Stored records
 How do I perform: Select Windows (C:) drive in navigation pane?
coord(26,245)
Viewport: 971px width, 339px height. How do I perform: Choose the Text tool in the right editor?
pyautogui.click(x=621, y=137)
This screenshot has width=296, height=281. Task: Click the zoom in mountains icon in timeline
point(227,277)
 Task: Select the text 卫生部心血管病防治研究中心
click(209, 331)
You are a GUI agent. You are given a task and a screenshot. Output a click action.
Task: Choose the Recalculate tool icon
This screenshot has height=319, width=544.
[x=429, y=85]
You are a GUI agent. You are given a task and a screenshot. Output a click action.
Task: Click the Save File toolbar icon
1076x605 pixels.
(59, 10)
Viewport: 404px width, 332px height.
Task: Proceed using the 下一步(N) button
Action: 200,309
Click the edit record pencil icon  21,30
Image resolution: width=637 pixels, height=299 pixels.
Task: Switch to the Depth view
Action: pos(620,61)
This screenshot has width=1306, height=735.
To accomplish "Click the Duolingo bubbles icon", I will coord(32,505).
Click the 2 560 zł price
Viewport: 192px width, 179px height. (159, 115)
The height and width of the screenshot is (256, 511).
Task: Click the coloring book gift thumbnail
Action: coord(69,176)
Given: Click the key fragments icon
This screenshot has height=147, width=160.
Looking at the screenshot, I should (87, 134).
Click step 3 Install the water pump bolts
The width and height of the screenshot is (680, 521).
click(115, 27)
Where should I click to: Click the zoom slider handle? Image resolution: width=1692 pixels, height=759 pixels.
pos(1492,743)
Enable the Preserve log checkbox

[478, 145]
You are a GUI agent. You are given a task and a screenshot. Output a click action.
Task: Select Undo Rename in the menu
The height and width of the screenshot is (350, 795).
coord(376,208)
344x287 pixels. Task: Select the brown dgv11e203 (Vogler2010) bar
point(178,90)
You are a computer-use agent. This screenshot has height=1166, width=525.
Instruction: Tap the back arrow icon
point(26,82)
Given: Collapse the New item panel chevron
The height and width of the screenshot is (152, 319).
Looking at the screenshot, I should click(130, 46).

■ **Exercise details**
For this exercise, output the entries above exactly as written.

■ **The answer**
 How do I perform: Select Windows (C:) drive in navigation pane?
coord(26,245)
Viewport: 971px width, 339px height. How do I perform: Choose the Text tool in the right editor?
pyautogui.click(x=621, y=137)
This screenshot has width=296, height=281. Task: Click the zoom in mountains icon in timeline
point(227,277)
 Task: Select the text 卫生部心血管病防治研究中心
click(209, 331)
You are a GUI agent. You are given a task and a screenshot. Output a click action.
Task: Choose the Recalculate tool icon
This screenshot has height=319, width=544.
[x=429, y=85]
You are a GUI agent. You are given a task and a screenshot. Output a click action.
Task: Click the Save File toolbar icon
1076x605 pixels.
(59, 10)
Viewport: 404px width, 332px height.
Task: Proceed using the 下一步(N) button
Action: 200,309
Click the edit record pencil icon  21,30
Image resolution: width=637 pixels, height=299 pixels.
Task: Switch to the Depth view
Action: pos(620,61)
This screenshot has width=1306, height=735.
To accomplish "Click the Duolingo bubbles icon", I will coord(32,505).
Click the 2 560 zł price
Viewport: 192px width, 179px height. (159, 115)
The height and width of the screenshot is (256, 511).
Task: Click the coloring book gift thumbnail
Action: coord(69,176)
Given: Click the key fragments icon
This screenshot has height=147, width=160.
Looking at the screenshot, I should (87, 134).
Click step 3 Install the water pump bolts
The width and height of the screenshot is (680, 521).
click(115, 27)
Where should I click to: Click the zoom slider handle? Image resolution: width=1692 pixels, height=759 pixels.
pos(1492,743)
Enable the Preserve log checkbox

[478, 145]
You are a GUI agent. You are given a task and a screenshot. Output a click action.
Task: Select Undo Rename in the menu
The height and width of the screenshot is (350, 795).
coord(376,208)
344x287 pixels. Task: Select the brown dgv11e203 (Vogler2010) bar
point(178,90)
You are a computer-use agent. This screenshot has height=1166, width=525.
Instruction: Tap the back arrow icon
point(26,82)
Given: Collapse the New item panel chevron
The height and width of the screenshot is (152, 319).
Looking at the screenshot, I should click(130, 46).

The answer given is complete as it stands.